• **What is expected**
Rewrite the records below, swapping each "Switch to" for "Go to" and leaving everything else unchanged.

• **Task inputs**
--- Begin ---

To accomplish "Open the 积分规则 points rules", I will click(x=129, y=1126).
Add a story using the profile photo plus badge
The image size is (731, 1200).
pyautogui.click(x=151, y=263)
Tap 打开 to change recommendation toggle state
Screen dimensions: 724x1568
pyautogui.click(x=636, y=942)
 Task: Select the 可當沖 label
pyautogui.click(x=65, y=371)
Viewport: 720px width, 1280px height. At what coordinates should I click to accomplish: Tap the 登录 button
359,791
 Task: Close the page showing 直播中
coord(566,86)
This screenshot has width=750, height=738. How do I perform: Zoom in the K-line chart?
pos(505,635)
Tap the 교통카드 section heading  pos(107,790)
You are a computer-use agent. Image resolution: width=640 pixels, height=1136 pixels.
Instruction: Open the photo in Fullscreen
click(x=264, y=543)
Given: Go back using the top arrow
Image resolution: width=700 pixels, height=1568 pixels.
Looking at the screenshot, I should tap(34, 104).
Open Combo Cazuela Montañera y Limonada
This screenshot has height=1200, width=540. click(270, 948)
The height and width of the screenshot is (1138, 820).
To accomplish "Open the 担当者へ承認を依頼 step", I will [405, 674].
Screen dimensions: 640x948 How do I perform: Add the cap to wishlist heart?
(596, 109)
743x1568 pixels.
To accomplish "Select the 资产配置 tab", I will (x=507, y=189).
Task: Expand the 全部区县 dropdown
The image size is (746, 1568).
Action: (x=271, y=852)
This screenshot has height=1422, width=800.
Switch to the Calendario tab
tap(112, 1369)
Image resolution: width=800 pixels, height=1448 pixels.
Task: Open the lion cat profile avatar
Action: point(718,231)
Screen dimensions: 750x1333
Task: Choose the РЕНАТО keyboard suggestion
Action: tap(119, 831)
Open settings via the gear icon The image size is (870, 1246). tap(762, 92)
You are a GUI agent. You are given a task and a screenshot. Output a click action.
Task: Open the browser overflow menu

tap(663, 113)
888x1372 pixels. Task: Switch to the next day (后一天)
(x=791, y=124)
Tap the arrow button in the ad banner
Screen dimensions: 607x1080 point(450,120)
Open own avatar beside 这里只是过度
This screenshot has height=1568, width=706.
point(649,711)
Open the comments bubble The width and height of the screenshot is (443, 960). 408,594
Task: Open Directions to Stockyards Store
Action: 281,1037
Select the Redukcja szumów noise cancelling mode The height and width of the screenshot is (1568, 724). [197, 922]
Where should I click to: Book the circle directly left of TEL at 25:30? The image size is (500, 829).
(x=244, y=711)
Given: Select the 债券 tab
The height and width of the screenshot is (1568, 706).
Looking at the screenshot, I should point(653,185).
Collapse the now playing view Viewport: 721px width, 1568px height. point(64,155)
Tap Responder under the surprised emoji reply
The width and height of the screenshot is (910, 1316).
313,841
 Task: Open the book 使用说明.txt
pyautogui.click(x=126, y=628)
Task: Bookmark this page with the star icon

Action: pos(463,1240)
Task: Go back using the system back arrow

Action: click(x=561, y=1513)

--- End ---

• **Full output**
To accomplish "Open the 积分规则 points rules", I will click(x=129, y=1126).
Add a story using the profile photo plus badge
The image size is (731, 1200).
pyautogui.click(x=151, y=263)
Tap 打开 to change recommendation toggle state
Screen dimensions: 724x1568
pyautogui.click(x=636, y=942)
 Task: Select the 可當沖 label
pyautogui.click(x=65, y=371)
Viewport: 720px width, 1280px height. At what coordinates should I click to accomplish: Tap the 登录 button
359,791
 Task: Close the page showing 直播中
coord(566,86)
This screenshot has width=750, height=738. How do I perform: Zoom in the K-line chart?
pos(505,635)
Tap the 교통카드 section heading  pos(107,790)
You are a computer-use agent. Image resolution: width=640 pixels, height=1136 pixels.
Instruction: Open the photo in Fullscreen
click(x=264, y=543)
Given: Go back using the top arrow
Image resolution: width=700 pixels, height=1568 pixels.
Looking at the screenshot, I should tap(34, 104).
Open Combo Cazuela Montañera y Limonada
This screenshot has height=1200, width=540. click(270, 948)
The height and width of the screenshot is (1138, 820).
To accomplish "Open the 担当者へ承認を依頼 step", I will [405, 674].
Screen dimensions: 640x948 How do I perform: Add the cap to wishlist heart?
(596, 109)
743x1568 pixels.
To accomplish "Select the 资产配置 tab", I will (x=507, y=189).
Task: Expand the 全部区县 dropdown
The image size is (746, 1568).
Action: (x=271, y=852)
This screenshot has height=1422, width=800.
Go to the Calendario tab
tap(112, 1369)
Image resolution: width=800 pixels, height=1448 pixels.
Task: Open the lion cat profile avatar
Action: point(718,231)
Screen dimensions: 750x1333
Task: Choose the РЕНАТО keyboard suggestion
Action: tap(119, 831)
Open settings via the gear icon The image size is (870, 1246). tap(762, 92)
You are a GUI agent. You are given a task and a screenshot. Output a click action.
Task: Open the browser overflow menu

tap(663, 113)
888x1372 pixels. Task: Go to the next day (后一天)
(x=791, y=124)
Tap the arrow button in the ad banner
Screen dimensions: 607x1080 point(450,120)
Open own avatar beside 这里只是过度
This screenshot has height=1568, width=706.
point(649,711)
Open the comments bubble The width and height of the screenshot is (443, 960). 408,594
Task: Open Directions to Stockyards Store
Action: 281,1037
Select the Redukcja szumów noise cancelling mode The height and width of the screenshot is (1568, 724). [197, 922]
Where should I click to: Book the circle directly left of TEL at 25:30? The image size is (500, 829).
(x=244, y=711)
Given: Select the 债券 tab
The height and width of the screenshot is (1568, 706).
Looking at the screenshot, I should point(653,185).
Collapse the now playing view Viewport: 721px width, 1568px height. point(64,155)
Tap Responder under the surprised emoji reply
The width and height of the screenshot is (910, 1316).
313,841
 Task: Open the book 使用说明.txt
pyautogui.click(x=126, y=628)
Task: Bookmark this page with the star icon

Action: pos(463,1240)
Task: Go back using the system back arrow

Action: click(x=561, y=1513)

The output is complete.